TASK GOAL - Pull every line of the entries that has the word "width".

===== EXCERPTED DATA =====

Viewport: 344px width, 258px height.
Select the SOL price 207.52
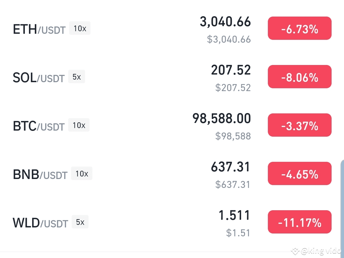(231, 70)
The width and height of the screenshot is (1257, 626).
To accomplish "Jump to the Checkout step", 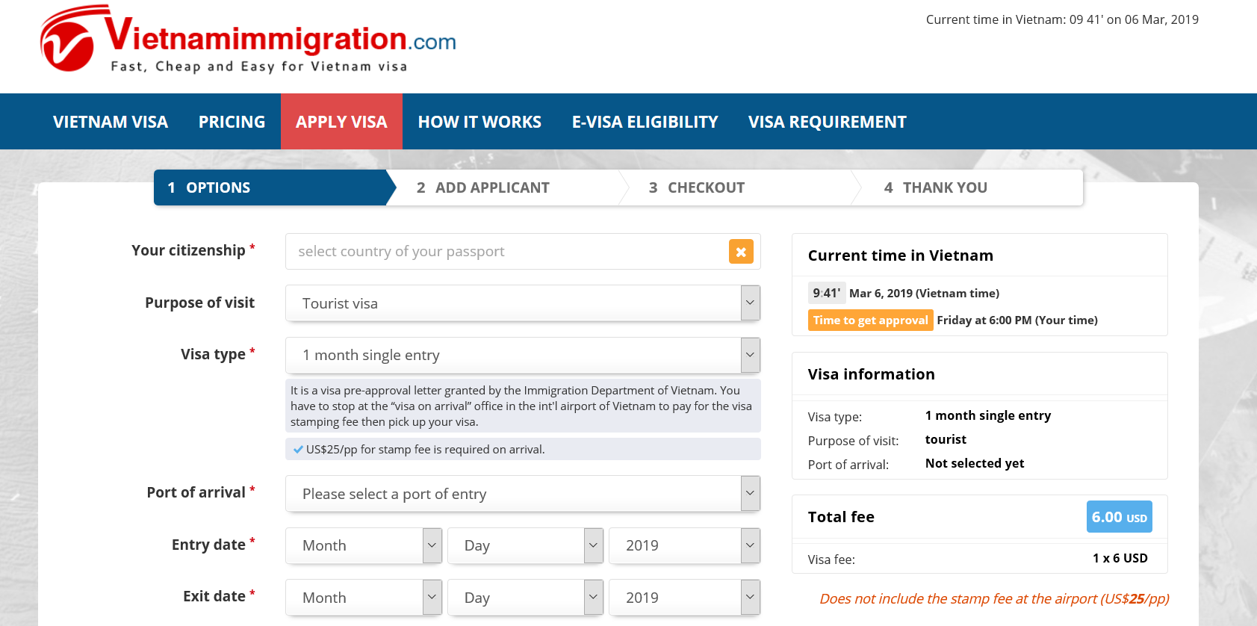I will coord(706,188).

=====

EXERCISE ANSWER -
Viewport: 344px width, 258px height.
The width and height of the screenshot is (1257, 626).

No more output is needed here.